Mesenchymal stem cells (MSCs) are known to be capable of suppressing immune responses, but the molecular mechanisms involved and the therapeutic potential of MSCs remain to be clarified.
RESEARCH DESIGN AND METHODS
We investigated the molecular mechanisms underlying the immunosuppressive effects of MSCs in vitro and in vivo.
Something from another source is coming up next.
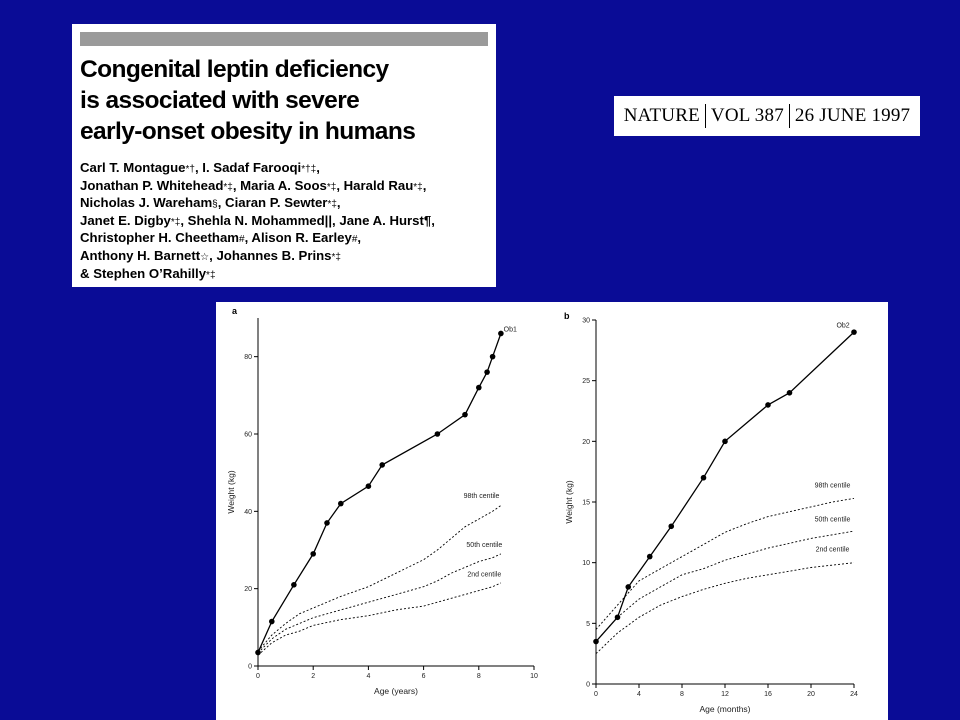  I want to click on journal-name: NATURE, so click(662, 116).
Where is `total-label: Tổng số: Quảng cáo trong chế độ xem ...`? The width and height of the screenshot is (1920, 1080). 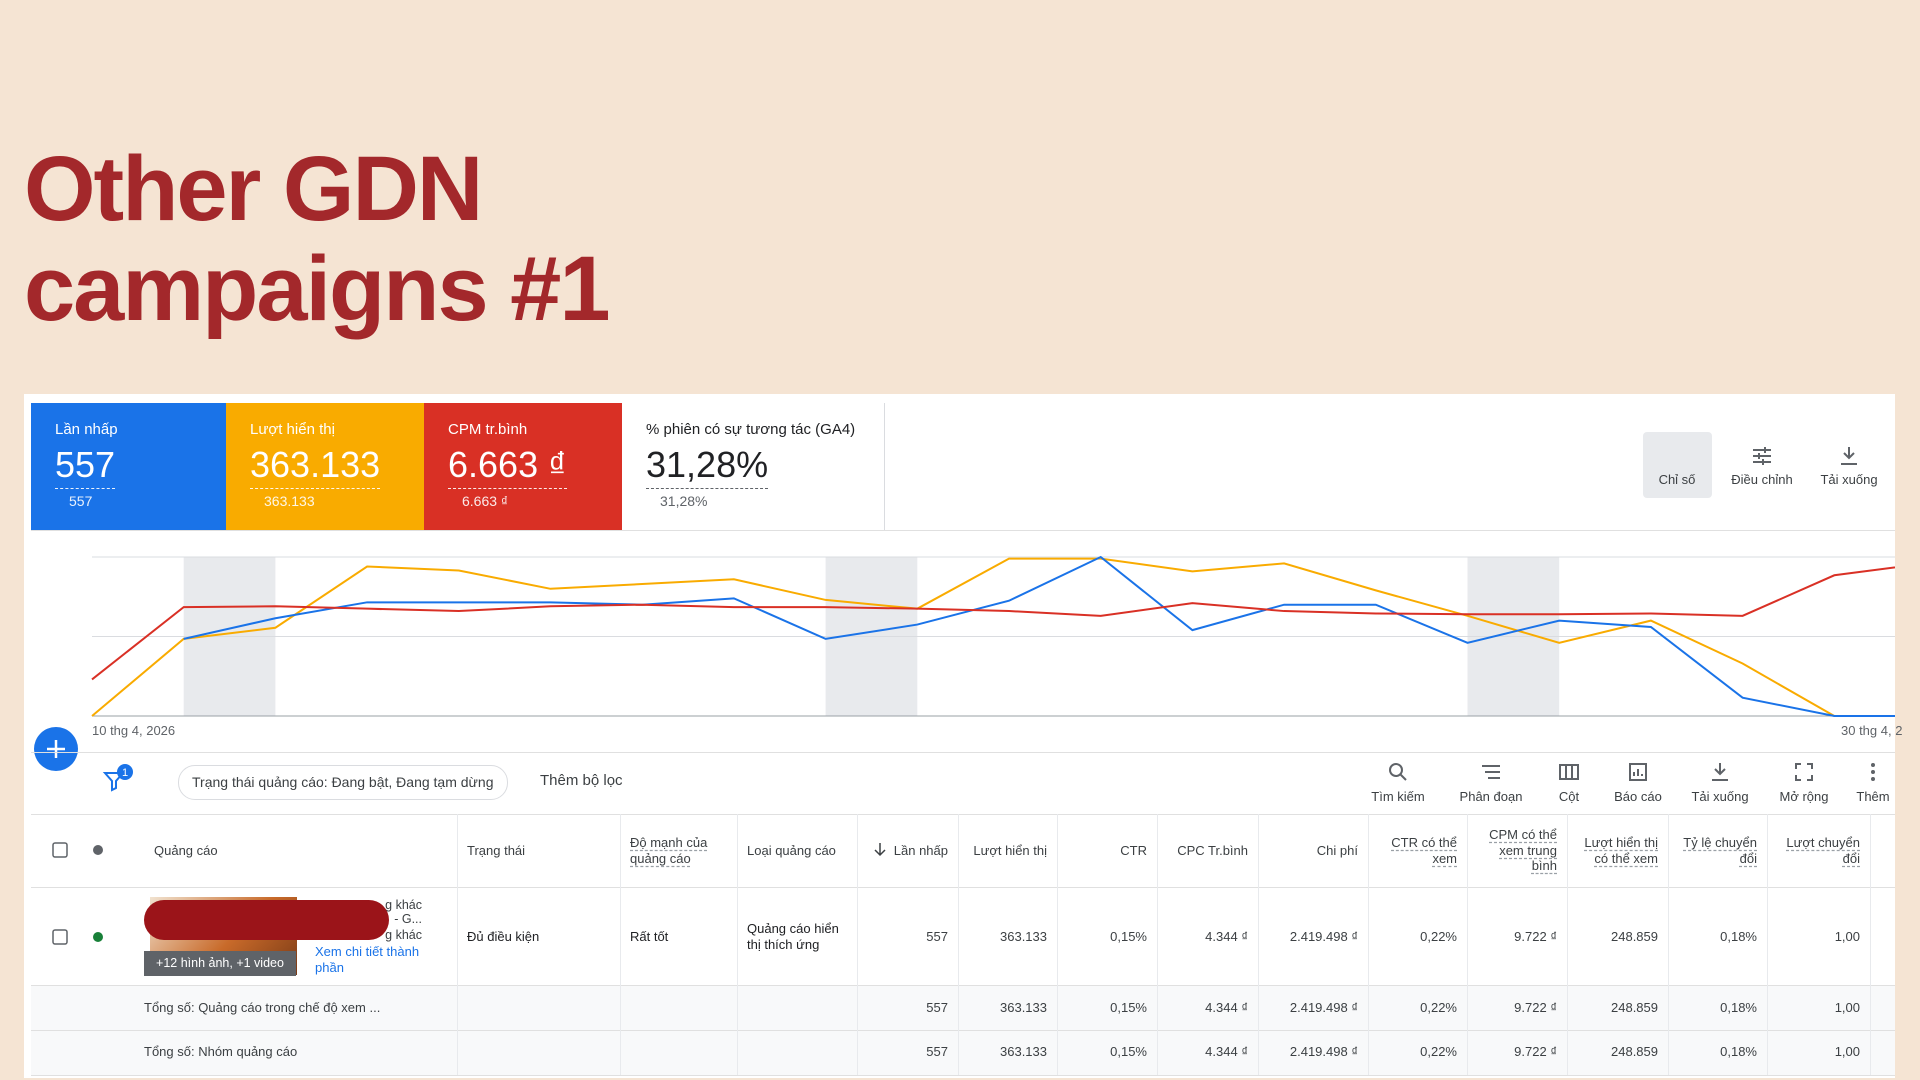
total-label: Tổng số: Quảng cáo trong chế độ xem ... is located at coordinates (262, 1008).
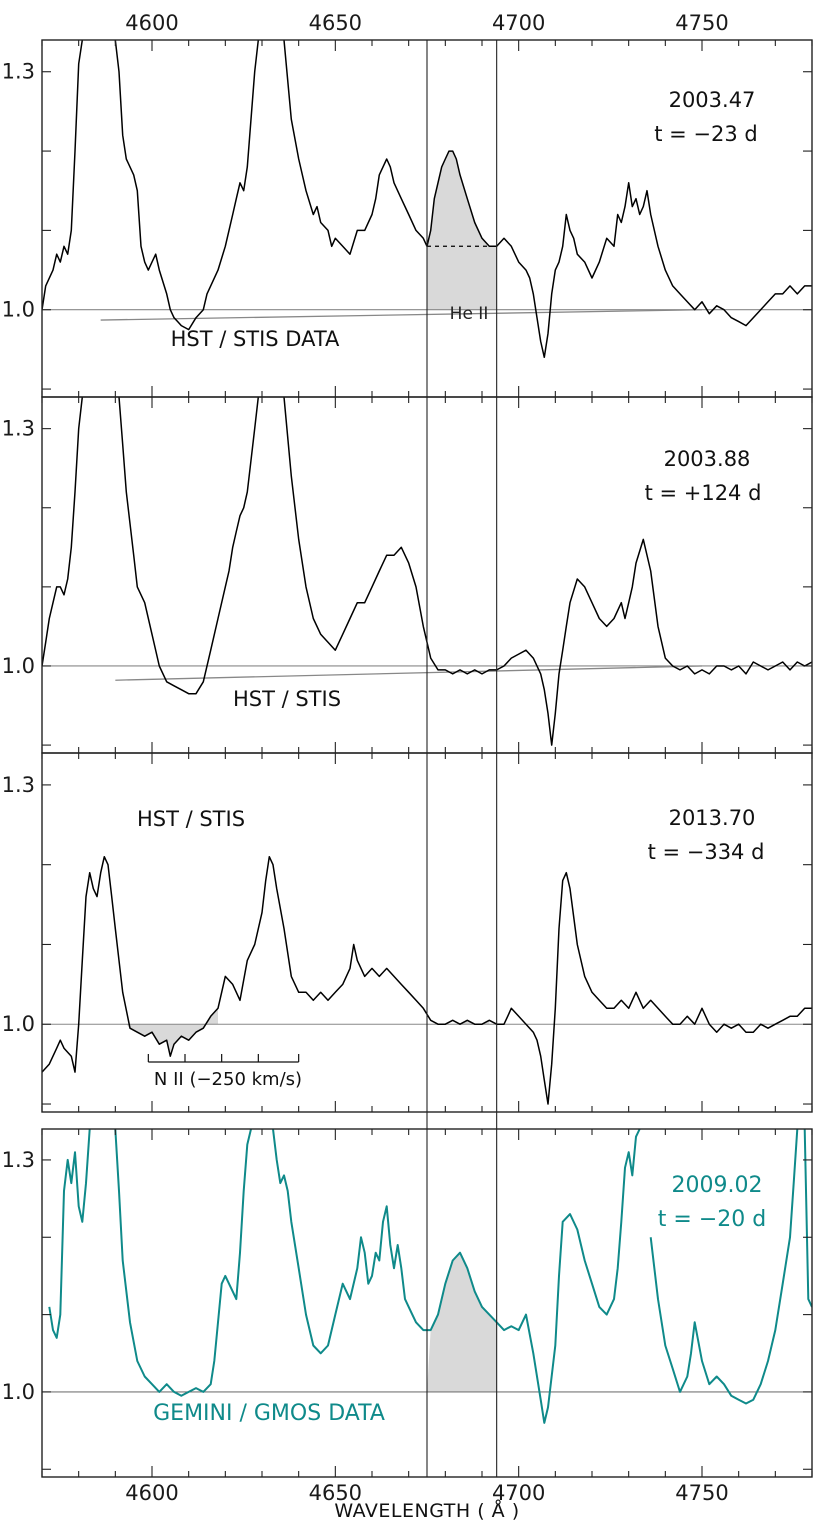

Our results demonstrate that matrix metalloproteinases (MMPs) secreted by MSCs, in particular MMP-2 and MMP-9, play an important role in the suppressive activity of MSCs by reducing surface expression of CD25 on responding T-cells. Blocking the activity of MMP-2 and MMP-9 in vitro completely abolished the suppression of T-cell proliferation by MSCs and restored T-cell expression of CD25 as well as responsiveness to interleukin-2. In vivo, administration of MSCs significantly reduced delayed-type hypersensitivity responses to allogeneic antigen and profoundly prolonged the survival of fully allogeneic islet grafts in transplant recipients. Significantly, these MSC-mediated protective effects were completely reversed by in vivo inhibition of MMP-2 and MMP-9.
We demonstrate that MSCs can prevent islet allograft rejection leading to stable, long-term normoglycemia. In addition, we provide a novel insight into the mechanism underlying the suppressive effects of MSCs on T-cell responses to alloantigen.